On our return back to the states we began spreading the word that Baby Einstein videos were not, after all, the only way we can have smart babies. Who would have though? Nature, love, attention, a few objects to hold in the hand, that is all our babies needed!  Let me quickly say that our children do own more than a bowl of fruit to play with, not that it hasn't crossed my mind to leave them with nothing but apples as I wade through princess dolls and singing dump trucks.  In fact I am embarrassed with the amount of things that they  own.  The fact of the matter is, we BUY them these things. It makes them happy and in return we are happy. Then the new shinny toy gets swept under the couch or lost on the floor of the car  and forgotten by the happy child.  The child is still happy, and we buy them MORE.

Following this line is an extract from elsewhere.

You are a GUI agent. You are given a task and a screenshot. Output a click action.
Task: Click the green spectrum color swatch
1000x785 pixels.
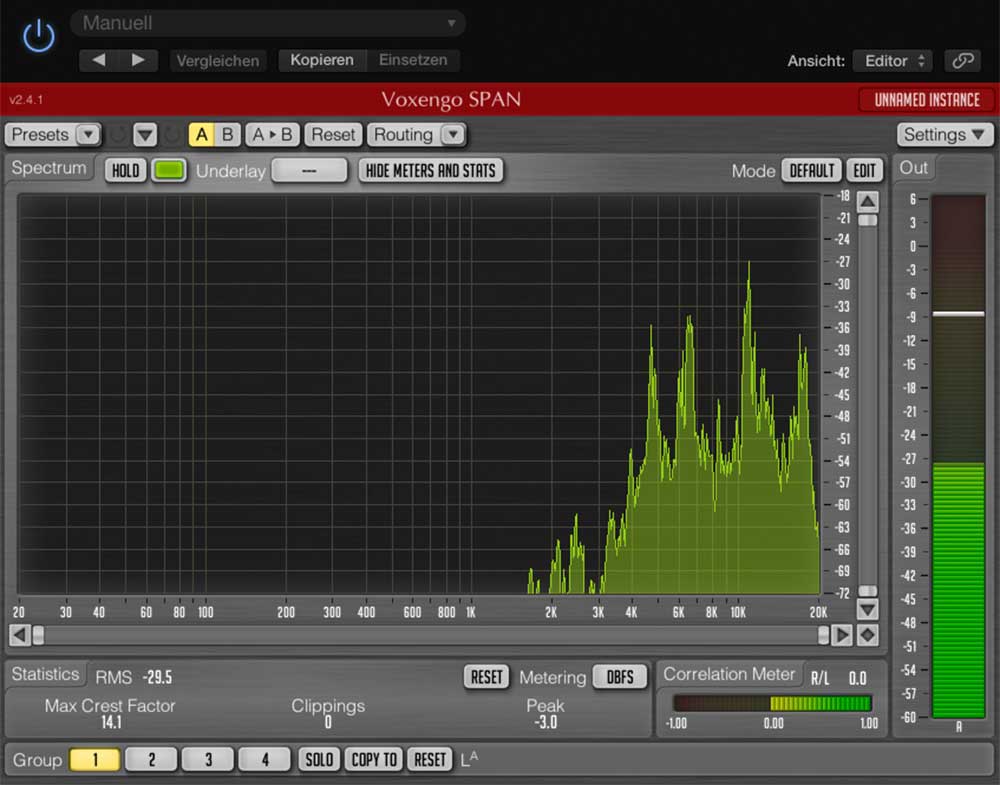[170, 171]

Its a vicious cycle. One that I think I'm not alone in. We fight it but we lose, a lot.
But when it is all said and done, my babies are most like the....drum roll please.....Africans. And not just because 50% of them are African, but because they are happiest when left alone outside with unlimited dirt and rocks!! Where ever we go, they find the rocks. The rocks usually come home with us.  And in lieu of sand, our sand box is filled with rocks.